Breast Cancer Breakthrough

LAS team discovers new compounds that battle resistant tumors.

David Shapiro's team identified inhibitors that effectively retard the production of proteins that promote the growth and proliferation of ER-positive breast cancer cells. (Photo by Brian L. Stauffer.)
David Shapiro's team identified inhibitors that effectively retard the production of proteins that promote the growth and proliferation of ER-positive breast cancer cells. (Photo by Brian L. Stauffer.)

Certain types of breast cancer tumors are tough to defeat, resisting current treatments. But LAS researchers have discovered a new family of compounds that show great potential in combating tumors that are specifically activated by estrogen. This opens the door to research on new drugs to battle estrogen-dependent breast cancers.

Although multiple factors can contribute to breast cancer, estrogens play a key role in the growth of many tumors, says David J. Shapiro, a professor of biochemistry in LAS. Most breast cancers in women over age 45 are activated by estrogen through a protein called estrogen receptor. These tumors are known as estrogen-receptor-positive, or ER-positive, tumors.

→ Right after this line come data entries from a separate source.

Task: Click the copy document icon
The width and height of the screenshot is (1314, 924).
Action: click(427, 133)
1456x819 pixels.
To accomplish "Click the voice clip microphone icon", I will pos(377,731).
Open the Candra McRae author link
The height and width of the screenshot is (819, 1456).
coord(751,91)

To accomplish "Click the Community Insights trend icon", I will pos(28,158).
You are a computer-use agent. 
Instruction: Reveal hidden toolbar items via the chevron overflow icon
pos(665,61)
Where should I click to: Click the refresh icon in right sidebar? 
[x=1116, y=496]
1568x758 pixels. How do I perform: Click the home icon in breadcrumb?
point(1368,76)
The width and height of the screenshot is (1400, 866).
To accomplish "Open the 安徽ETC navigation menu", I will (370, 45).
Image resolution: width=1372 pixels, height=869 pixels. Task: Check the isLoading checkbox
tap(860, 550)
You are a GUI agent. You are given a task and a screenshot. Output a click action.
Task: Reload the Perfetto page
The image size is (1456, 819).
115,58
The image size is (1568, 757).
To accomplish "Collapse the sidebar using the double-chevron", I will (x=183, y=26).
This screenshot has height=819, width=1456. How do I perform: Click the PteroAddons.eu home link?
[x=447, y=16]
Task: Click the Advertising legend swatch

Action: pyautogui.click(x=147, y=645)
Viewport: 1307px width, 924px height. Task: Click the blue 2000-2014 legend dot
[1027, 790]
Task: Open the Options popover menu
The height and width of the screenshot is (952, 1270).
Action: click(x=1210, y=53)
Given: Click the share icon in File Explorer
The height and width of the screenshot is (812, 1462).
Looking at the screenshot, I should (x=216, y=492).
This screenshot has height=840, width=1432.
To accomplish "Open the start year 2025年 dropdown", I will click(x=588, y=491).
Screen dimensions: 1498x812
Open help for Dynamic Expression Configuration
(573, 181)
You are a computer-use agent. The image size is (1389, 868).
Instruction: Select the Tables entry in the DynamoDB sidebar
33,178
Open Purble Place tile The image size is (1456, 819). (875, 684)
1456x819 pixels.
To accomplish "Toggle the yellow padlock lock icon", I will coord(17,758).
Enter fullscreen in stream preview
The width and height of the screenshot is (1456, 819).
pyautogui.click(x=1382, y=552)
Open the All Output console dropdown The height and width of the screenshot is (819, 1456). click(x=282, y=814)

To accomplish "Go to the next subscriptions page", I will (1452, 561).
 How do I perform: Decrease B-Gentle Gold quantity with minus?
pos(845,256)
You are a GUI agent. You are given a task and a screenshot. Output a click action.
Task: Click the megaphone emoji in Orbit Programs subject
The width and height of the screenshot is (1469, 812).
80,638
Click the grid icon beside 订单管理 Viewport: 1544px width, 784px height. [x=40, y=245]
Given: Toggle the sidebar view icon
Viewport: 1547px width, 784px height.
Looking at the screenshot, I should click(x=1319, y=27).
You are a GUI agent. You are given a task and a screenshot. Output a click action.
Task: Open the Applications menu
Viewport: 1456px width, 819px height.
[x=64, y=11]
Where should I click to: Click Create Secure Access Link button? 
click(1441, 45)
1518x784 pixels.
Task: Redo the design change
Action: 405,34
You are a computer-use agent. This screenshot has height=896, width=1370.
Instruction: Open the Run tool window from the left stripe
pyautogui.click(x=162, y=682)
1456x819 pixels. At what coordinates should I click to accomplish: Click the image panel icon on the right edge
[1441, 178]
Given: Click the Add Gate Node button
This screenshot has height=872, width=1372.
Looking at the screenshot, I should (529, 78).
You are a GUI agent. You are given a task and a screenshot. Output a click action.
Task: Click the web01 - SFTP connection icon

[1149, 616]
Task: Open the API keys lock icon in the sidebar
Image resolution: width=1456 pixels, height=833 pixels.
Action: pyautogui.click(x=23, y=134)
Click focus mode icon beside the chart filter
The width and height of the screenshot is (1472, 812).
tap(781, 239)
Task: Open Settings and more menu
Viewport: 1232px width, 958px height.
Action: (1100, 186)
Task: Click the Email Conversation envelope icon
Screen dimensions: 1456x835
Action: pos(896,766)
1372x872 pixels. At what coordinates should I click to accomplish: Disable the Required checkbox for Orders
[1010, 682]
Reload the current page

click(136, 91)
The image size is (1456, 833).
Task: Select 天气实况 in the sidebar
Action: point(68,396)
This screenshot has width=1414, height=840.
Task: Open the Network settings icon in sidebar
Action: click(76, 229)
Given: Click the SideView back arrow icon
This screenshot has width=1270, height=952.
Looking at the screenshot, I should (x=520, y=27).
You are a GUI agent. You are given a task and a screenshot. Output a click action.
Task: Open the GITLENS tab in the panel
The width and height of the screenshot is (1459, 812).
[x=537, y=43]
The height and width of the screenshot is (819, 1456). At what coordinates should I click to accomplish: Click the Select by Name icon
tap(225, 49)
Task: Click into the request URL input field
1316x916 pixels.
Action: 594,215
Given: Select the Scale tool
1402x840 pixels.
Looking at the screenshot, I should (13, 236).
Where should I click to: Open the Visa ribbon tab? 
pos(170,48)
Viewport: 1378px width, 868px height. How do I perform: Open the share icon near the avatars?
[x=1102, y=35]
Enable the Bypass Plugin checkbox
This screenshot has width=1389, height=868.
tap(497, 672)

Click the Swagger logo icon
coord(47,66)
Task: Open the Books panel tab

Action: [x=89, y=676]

According to Shapiro, current therapies for ER-positive breast cancers include the use of drugs, such as tamoxifen, that interfere with estrogen's ability to bind to the estrogen receptor. Over time, however, these breast tumors can become resistant to tamoxifen. And in some resistant tumors, the tamoxifen can act like estrogen and even stimulate tumor growth.

That is why Shapiro's team began the hunt for other ways to target the estrogen action. They identified inhibitors that effectively retard the production of proteins that promote the growth and proliferation of ER-positive breast cancer cells.

“These small molecules specifically block growth of ER-positive breast cancer cells with little or no effect on other cells,” Shapiro says. “This work sets the stage for further development and testing of these inhibitors.”